Outro ponto que nos enche de esperança e que, mais uma vez, vem somar às demais informações sobre o provável fim desta pandemia, é a antecipação das vacinas para a população acima de 18 anos. De acordo com o ministro da Saúde, Marcelo Queiroga, em um pronunciamento realizado em 21 de junho deste ano, toda a população adulta do país já terá recebido, até setembro, pelo menos a primeira dose da vacina contra a Covid-19. Segundo o Ministro, o Brasil já dispõe de 600 milhões de doses de imunizantes. Somando-se a esses dados animadores, pela primeira vez desde o início da pandemia, o estado do Amazonas não registra mortes por coronavírus num período de 24 horas. Notícia veiculada em 6 de julho sobre um estado que, entre abril de 2020 e janeiro deste ano, apresentou recordes de mortes pela doença. Mais um dado que reforça a possibilidade de um futuro bem mais positivo do que aquele que muitos pessimistas insistem em prever. Sejamos realistas, nos atentando a fatos, porcentagens e dados que indicam o início de uma nova fase para o Brasil e o mundo, vencedores de uma pandemia em vias de extinção.

Complementando esses dados recentes, em uma declaração veiculada por vários canais da imprensa de nosso país, no dia 6 de julho, foram confirmadas 1.787 novas mortes por Covid-19 no país, chegando ao 10º dia seguido com queda na média móvel diária. A média nos últimos sete dias foi de 1.557 óbitos, representando uma queda de 19% se comparado aos 14 dias anteriores, completando uma semana com média móvel abaixo de 1.600, o menor índice desde março deste ano. Da mesma forma, no Rio de Janeiro, a taxa de ocupação de leitos para Covid-19 caiu para 77%, além da redução no número de mortes, sendo que, entre maio e junho foi registrada uma redução de 44%. Esses dados, divulgados no 26º Boletim Epidemiológico da Covid-19, segundo Soranz, Secretário da Saúde do Município do Rio de Janeiro, significam que as vacinas têm alcançado um resultado bastante positivo, somado a ações de antecipação da vacinação para adultos.

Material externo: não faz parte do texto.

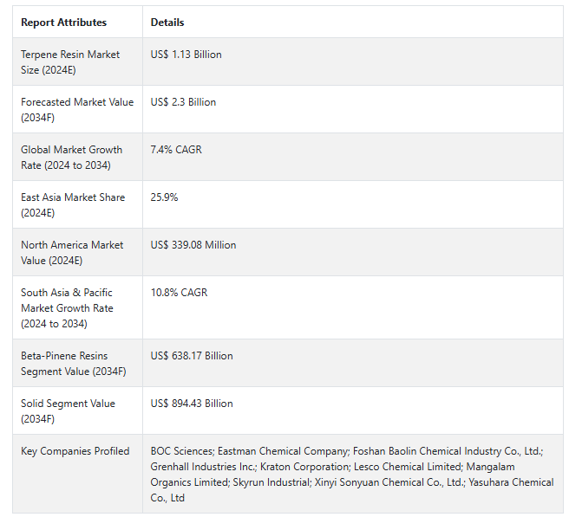
Task: Click the "Terpene Resin Market Size (2024E)" cell
Action: pos(71,61)
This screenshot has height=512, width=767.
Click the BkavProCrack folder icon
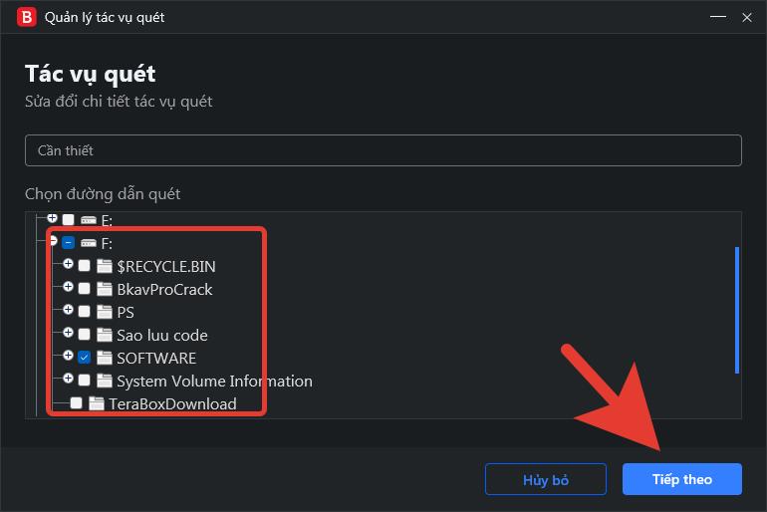(105, 289)
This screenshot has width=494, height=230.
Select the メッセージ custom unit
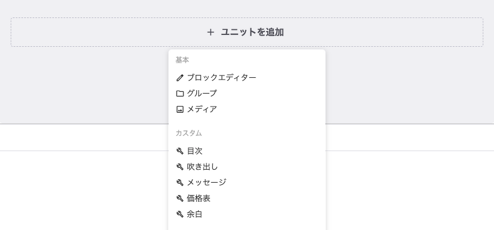pyautogui.click(x=247, y=183)
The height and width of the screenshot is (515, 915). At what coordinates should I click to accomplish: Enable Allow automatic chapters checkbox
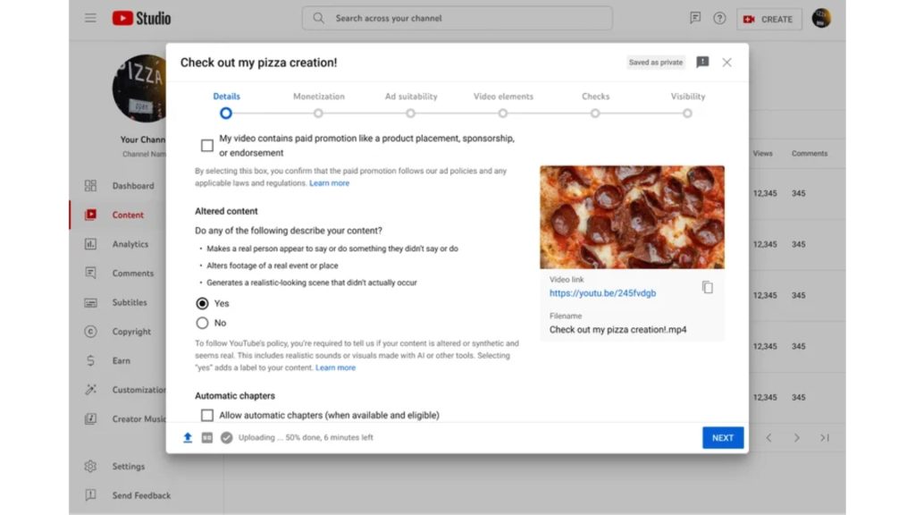[207, 415]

Como diante de fatos não há o que negar ou duvidar, só me resta dizer que sou um dos milhares de brasileiros – embora existam exceções – que buscam visualizar o lado positivo dos acontecimentos. No caso da pandemia que nos acompanha por mais de um ano e meio, acredito que está chegando ao fim, apesar de tantos erros cometidos pela vaidade política e busca de interesses partidários e ideológicos, em contraste com as descobertas da ciência e suas constantes mutações, que contribuíram para o alto índice de mortalidade no Brasil. Com isso, consigo enxergar um novo momento, não só para nós, brasileiros, como para o resto do mundo, em que será possível pôr em prática os planos que ficaram retidos na pandemia, construindo uma nova realidade para nossos filhos e as gerações vindouras. Não sou eu quem fala, mas os fatos. Só me resta dizer: esperança, sempre.